In a bit of my confusion, I believe this will be the best way to describe my daughter, she was 4 years old at the time. I am convinced with what J.O’Rouke said about raising children; “everybody knows how to raise children, except the people who have them,” he said.
Certainly, we all know how girls, in particular, do act as mothers while taking care of their dolls… and if you are feminine, you’ll understand better because we all played that role and so much more. J.M. Barrie in Peter Pan said; “On these magic shores children at play are forever beaching their coracles. We too have been there; we can still hear the sound of the surf, though we shall land no more.”
Yar Fulani a Turai also plays, and I remember vividly how I used to turn every spacious corner of our living room into my playground; my mother had to remove all her things from the storeroom and converted it into a play area, so she could save her living room and arrange her things according to her taste…I am sure the masculine will never understand how happy I was; so narrating it will be of less use.
Now, still, a first-time mother am more confused than ever, because unlike the child’s imitation of the roles of parents which begins and ends with the dolls that cannot utter a word, nor eats, excretes or even fall sick; in reality, parenting is entirely a new learning process.
As the child progresses into the next stage in life, you’ll realize that all the experiences you’ve learned from studying his attitudes remain there within the stage; and as he moves to the next, so should you in order to catch up with the new challenges.
You cannot carry the experiences of a previous stage into the next, maybe few, as each stage comes along with its own expectations; and the learning process begins all over again.
Parenting is a form of step by step education system parents enrolled at the moment you start having your own children and I must warn, you will never graduate!
“Yes; you’ll never graduate!”
There were moments when I was bragging that I knew and understood my daughter so well that I can actually speak out her gestures, but as she grows the more, I realized I knew nothing because she exhibits new things quite different from the previous stage.

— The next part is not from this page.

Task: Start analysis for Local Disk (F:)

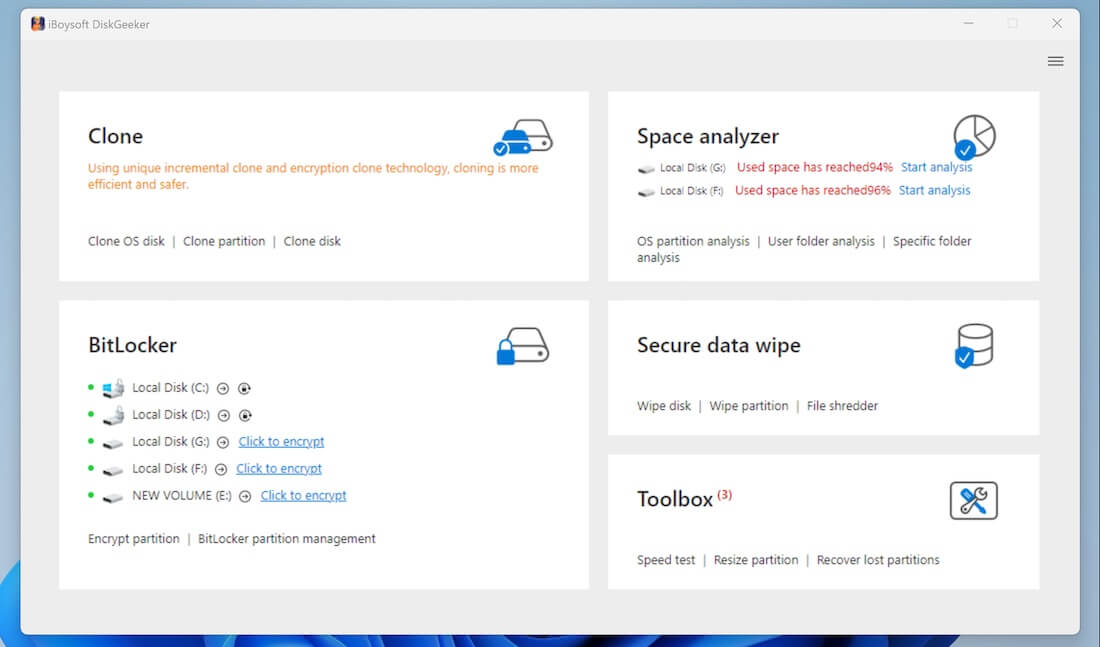Action: coord(934,191)
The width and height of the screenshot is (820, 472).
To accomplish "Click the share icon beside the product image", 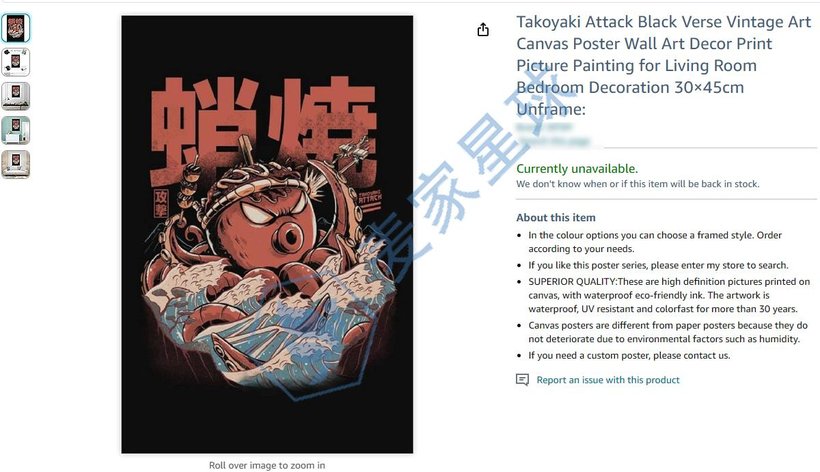I will [483, 30].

Her new found sense of curiosity, her sense of independence and self-confidence really surprises me; because she has completely changed.
She stops at nothing to get attention to herself; perhaps she’s beginning to understand how influential she could be; because she uses all tactics and even re-strategize when she discovered she’s not winning the game.
She asks questions that one would never have a single clue about or one that you never expect; she taps your shoulder un-countless times to call your attention especially when she felt she’s being ignored.
The newly adopted impatient attitude and tantrums made her no different from most children at her age; as she carefully continues to experiment all those habits and putting them into practice day by day; believe me I get mad sometimes, but what would I do? I am just a mother!
I guess her two older friends next door and her peer in school also made a lot of impact in shaping her new found attitude because children copy each other and that’s a fact. I have to face reality, and as I go about doing my daily business; I know I must incorporate the fact that I will also move to the next class in the parenting school I was enrolled for life.
Even though it’s interesting to watch children as they explore their environment; one thing to note is that parenting is never an easy job.
In Nigeria today we live in a society where the majority of our youth are into all sorts of crimes and illegal activities and I don’t know who to blame, I don’t even think this is a blame game after all.
Whether we like it or not, as parents we have a great responsibility to play in shaping the future of our children; because there is a limit to what someone can do for your child in that regards!
Parents are supposed to be the role models for their children; as an American writer, Jim Henson pointed out. He said; “Kids don’t remember what you try to teach them, but they remember what you are,” and because children start by imitating their parents; it is however very important to show them the best of you.
I am sure no parent will be happy to be attributed to a child with a bad habit; so we all have to make sure we do our best right from the time they are born to the time they grow; and that is why I said parenting is a school which once enrolled, parents will never graduate from.
On a funny note; be rest assured that you’ll get your certificate the moment you are enrolled, and it is up to you to upgrade it in a good way or otherwise as you progress into the parenting stages!
German Writer Johann Wolfgang said; “A man’s manners are a mirror in which he shows his portrait.”
I believe this goes with the fact that children always reflect who you are and the type of influence you’ve made on them; positive or otherwise.
I once heard a quote; but can’t remember who said it, saying; “The hardest job children face today is learning good manners without seeing any around them”. This shows that for children to really be good kids they must have seen some good manners displayed by their parents, and that is why it is very important that parents try as much as possible to shun any bad manners.
In as much as we want the best for our children, we also have to try as much as we could to make our children the best; so that together we can guarantee a brighter future for them.
32nd President of the United States Franklin D. Roosevelt once said; “we may not be able to prepare the future for our children, but we can at least prepare our children for the future.”